On the surface, Immortal resembles other teen romances — girl meets unbelievably handsome and mysterious boy; throbbing hearts ensue. But Nagle’s heroine is no hapless Bella, she’s a college student with a job, a car, and a mind of her own. Nor is the gorgeous guy an angsty vampire, although he definitely is not one of your usual folk. The plot moves briskly from encounter to threat to road trip to battle, a fine way to spend a couple of winter nights. In the end, the story is as much about how relationships help us to determine the direction of our own lives as it is about hormones. That’s what sets this YA novel apart.
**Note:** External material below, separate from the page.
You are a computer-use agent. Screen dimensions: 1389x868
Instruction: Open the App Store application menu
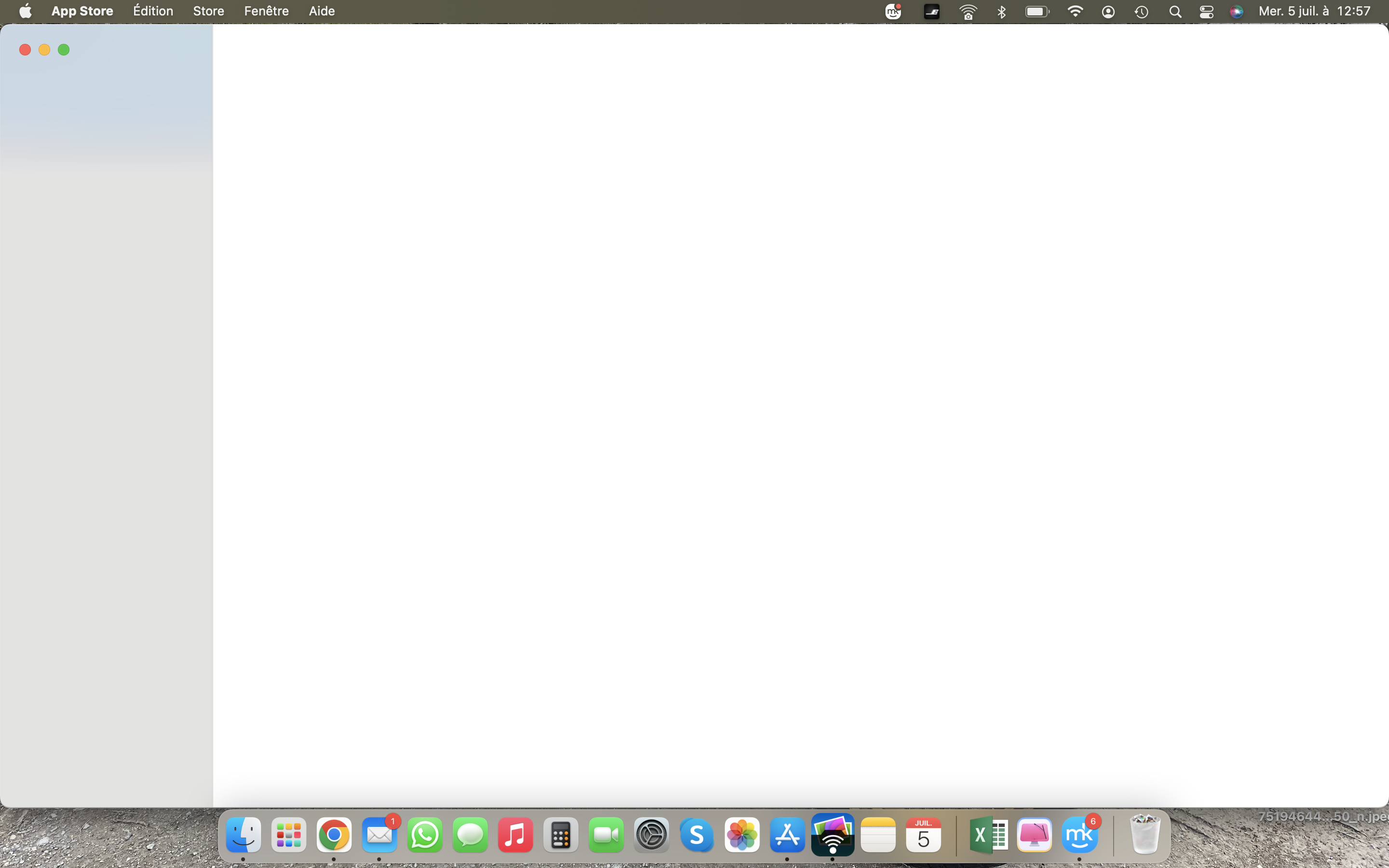(82, 12)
If you’re nauseated by sparkly, angst-ridden teenage vampires, and you like your dark suspense with wit and political savvy, check out Blood Maidens, the third in Barbara Hambly’s turn-of-the-century vampire novels. It’s as much mystery as it is adventure or spy novel or horror, both fast-paced and literate. It stands well on its own, although the previous two are highly recommended.
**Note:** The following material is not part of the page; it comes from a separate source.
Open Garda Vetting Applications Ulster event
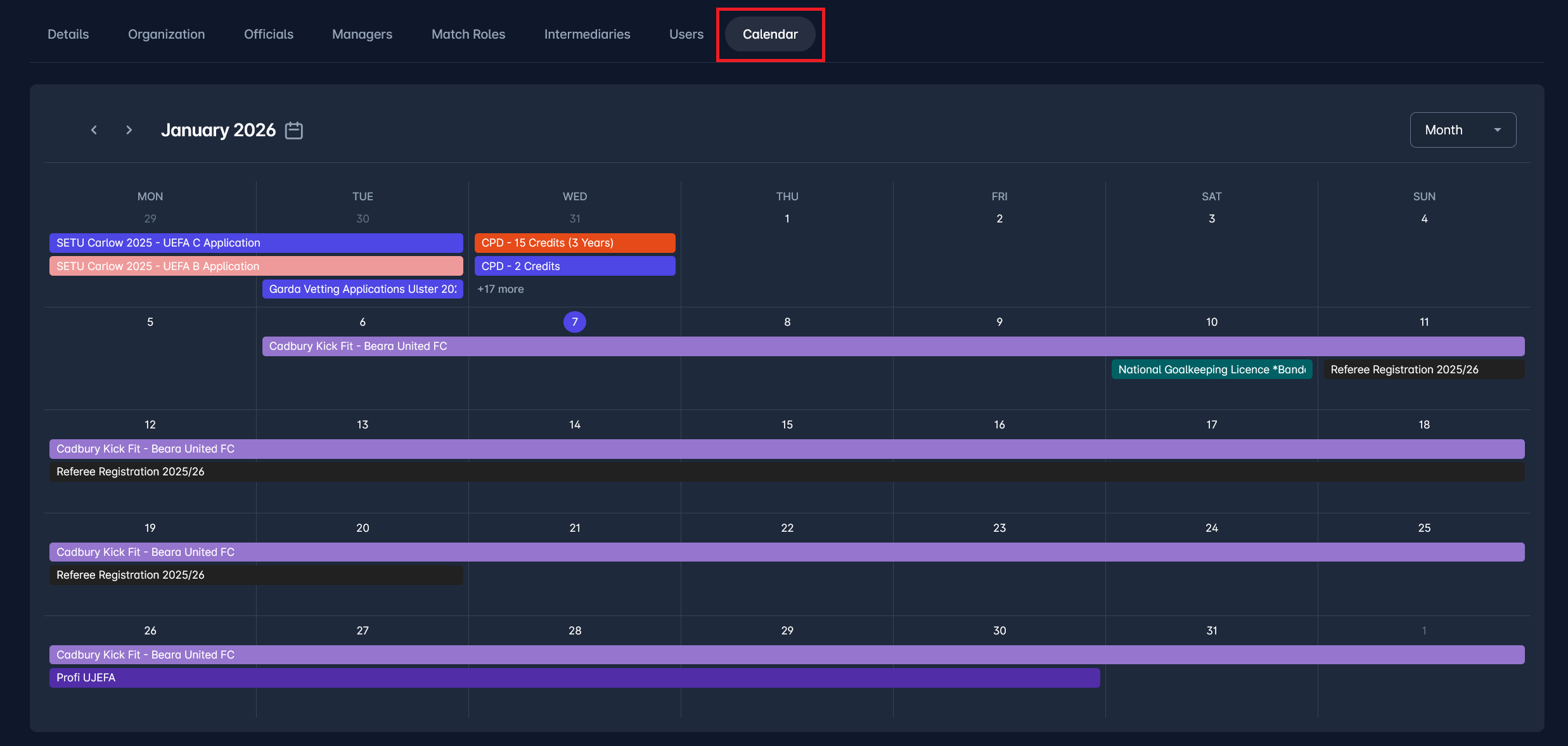 pyautogui.click(x=363, y=289)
I’ve been a fan of Louise Marley’s work for years now. By a wonderful coincidence, I had just begun learning the Brahms piano piece, Waltz in A Flat, when I read The Brahms Deception. For an adult beginner with small hands, playing Brahms amounts to an exercise that rivals the most complex yoga postures. The man apparently had immense hands and wrote music that he could play, refusing to compromise with anyone else’s limitations. Except, apparently, those of the brilliant concert pianist Clara Schumann. Brahms was hopelessly in love with Schumann, but biographers do not agree on whether the relationship ever went beyond the platonic. Here Marley’s imagination finds fertile ground as scholars use time travel for their researches, and an unstable, emotionally needy music historian enters into the world of Brahms and Schumann…at the country house where they have a secret tryst. When the historian does not return as scheduled, a second is sent in search of her. Marley combines drama, mystery, the perils of time travel and changing history, and delicious appreciation for the music, artistry and passion of two immensely gifted musicians. If you don’t read science fiction, read this anyway. If you do read science fiction but don’t know anything about classical music, read it anyway, too.
I would never have discovered Triptych, by J.M. Frey, had I not first met the editor, Gabrielle Harbowy. We were talking about stories that challenge conventional notions not only of sexuality but of family, and she mentioned this debut novel by Canadian J.M. Frey. The cover reveals nothing of the story within — part queer love story, part alien first encounter story, part time travel adventure, part mystery, part exploration of polyamory, all laced with skillfully woven dramatic tension and a sure understanding of the needs of the human heart.